High-net-worth individuals in developed markets are far more downbeat about global economic prospects than those in emerging markets, according to Barclays Wealth Insights Volume 11: The Changing Wealth of Nations.
The findings in this survey, released Monday, isn’t surprising since the wealthy in emerging market regions suffered far less from the recent downturn than those in developed markets.
The wealthiest, those with over $15 million in investable assets, versus those with over $1.5 million, were the most pessimistic, and women were also more pessimistic than men.
Among the most pessimistic countries about the economic outlook were Monaco, Japan, the United States, Switzerland and the United Kingdom. The most optimistic were Spain, Qatar, Saudi Arabia, Ireland and India.
That makes sense in countries like India where the economy is humming along, said Michael Dicks, Barclays Wealth’s chief economist, but in Ireland and Spain for example, optimism may come from a sense that these countries have hit bottom.
“I suspect that they’ve had it so bad that they have a lot of confidence that their own economies will come back. They assume the worst is over,” he said. “But they’re still pessimistic about the longevity of any pickup. They’re saying it will bounce back but not putting money on the table.”
As for the United States and the United Kingdom, it is understood that they’ve made it out of the hole, but many wealthy investors are questioning the longevity of the recovery, and whether they’ll fall into another hole, Dicks said.
All wealthy individuals reported being more pessimistic than economists about the outlook for the global economy. Nearly one in four survey respondents said that they expect the global economy to deteriorate this year and a little over one in three expect it to be broadly stable, according to the report. Meanwhile, three out of four professional forecasters are predicting decent or strong growth this year.

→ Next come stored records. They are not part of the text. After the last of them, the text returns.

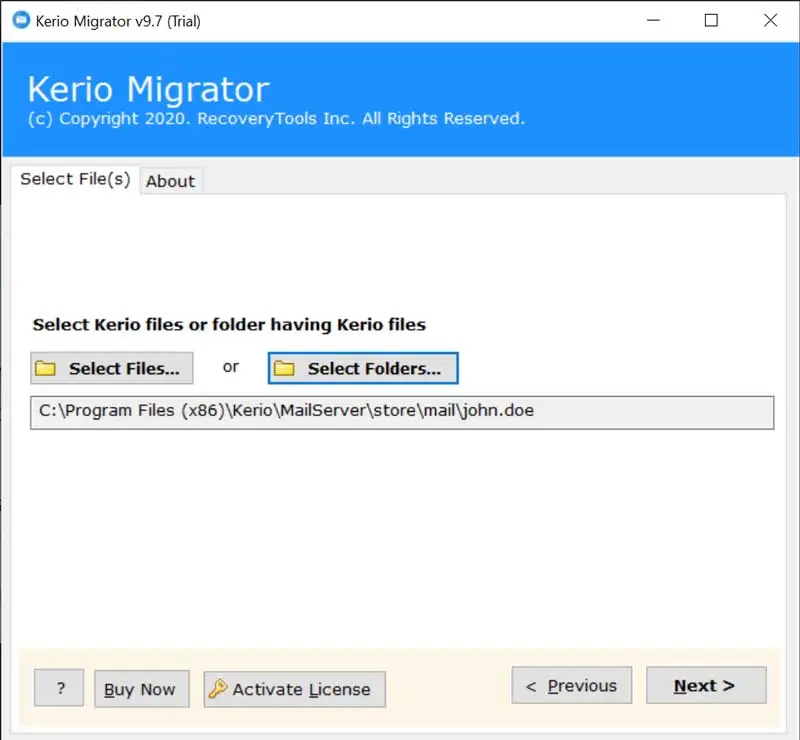Click the folder icon on Select Folders button
The width and height of the screenshot is (800, 740).
coord(285,369)
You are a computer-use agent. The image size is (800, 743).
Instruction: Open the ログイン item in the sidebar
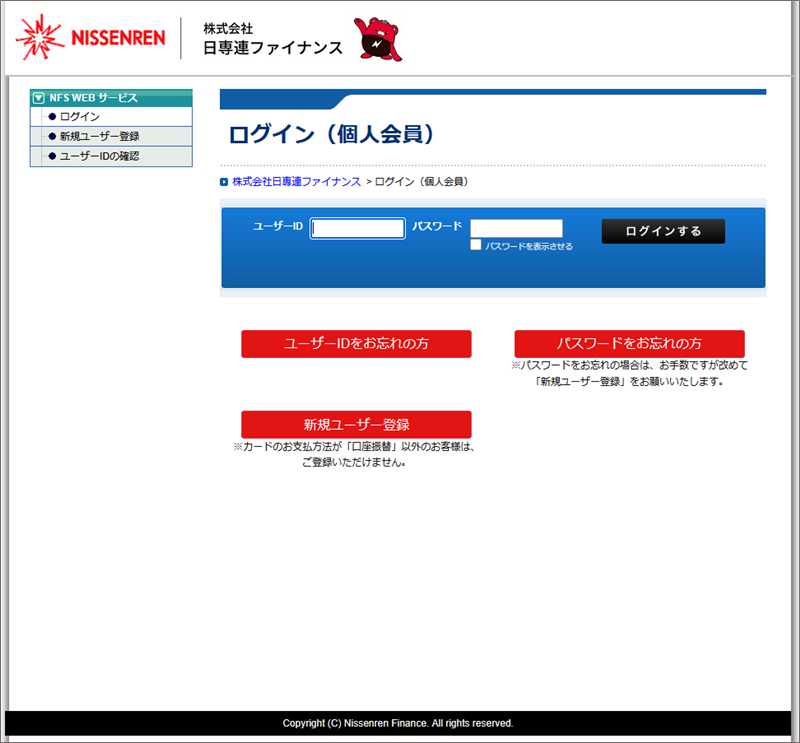80,117
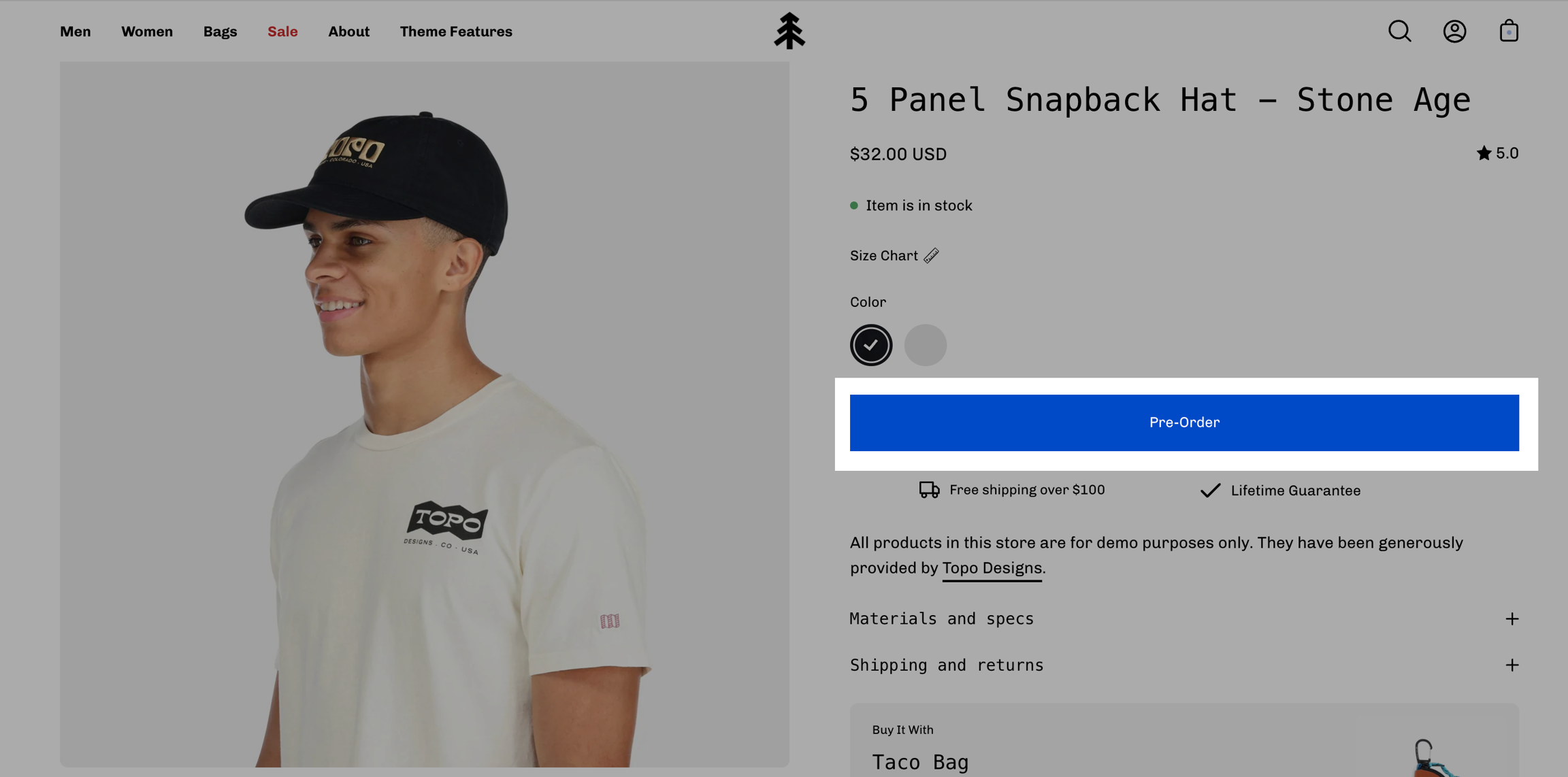Click the pine tree logo
This screenshot has width=1568, height=777.
pos(789,31)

“You get a sense that high-net-worth individuals are relatively conservative and they’re more pessimistic than the average economist and much more defensive,” Dicks said. “I didn’t expect it to be that gloomy because most of the advice they’re getting is from those economists, who are saying it’s not a great depression and we are in a recovery, but the [survey respondents] are skeptical. Clearly they’re doubting these professionals and coming up with a view themselves.”
Overall, the global economic downturn has encouraged the wealthy to become more informed about their investments and play a more active role in decision-making. A quarter of respondents spend at least two to five hours a week actively investing their money.
“The notion of the wealthy as passive investors, who are keen to delegate the task to others, is clearly out of date,” the report said.
Advisors may have a bigger role to play with these investors who will need to test their knowledge and instincts. Indeed, twenty-seven percent of survey respondents say they are talking to their financial advisor more frequently than before the downturn.
“Investors want to try harder to understand the world and what’s gone on these last few years has come as a big surprise,” Dicks said. “Three quarters of this group have well articulated views about their outlooks and I think that means they’re healthily looking at the world and trying to put that in portfolios and test that out with advisors.”
Interestingly, despite recent tumult, high-net-worth investors continue to favor equities and real estate in an uncertain economy. Countries that are most optimistic about property and equities as investments in the next one and five years include Singapore, Australia, and South Africa. Countries that are most pessimistic include Ireland, Spain and Japan.
Generally, high net worth individuals are most pessimistic about government bonds, especially in developed markets, Dicks said. There’s very little belief in government bonds, especially in developed countries with public entitlements like Europe, the U.K., and Japan.
“It’s hard to imagine bonds coming down except in deflation,” he said. “Most people feel they want to get out of bonds, because rates will rise from here.”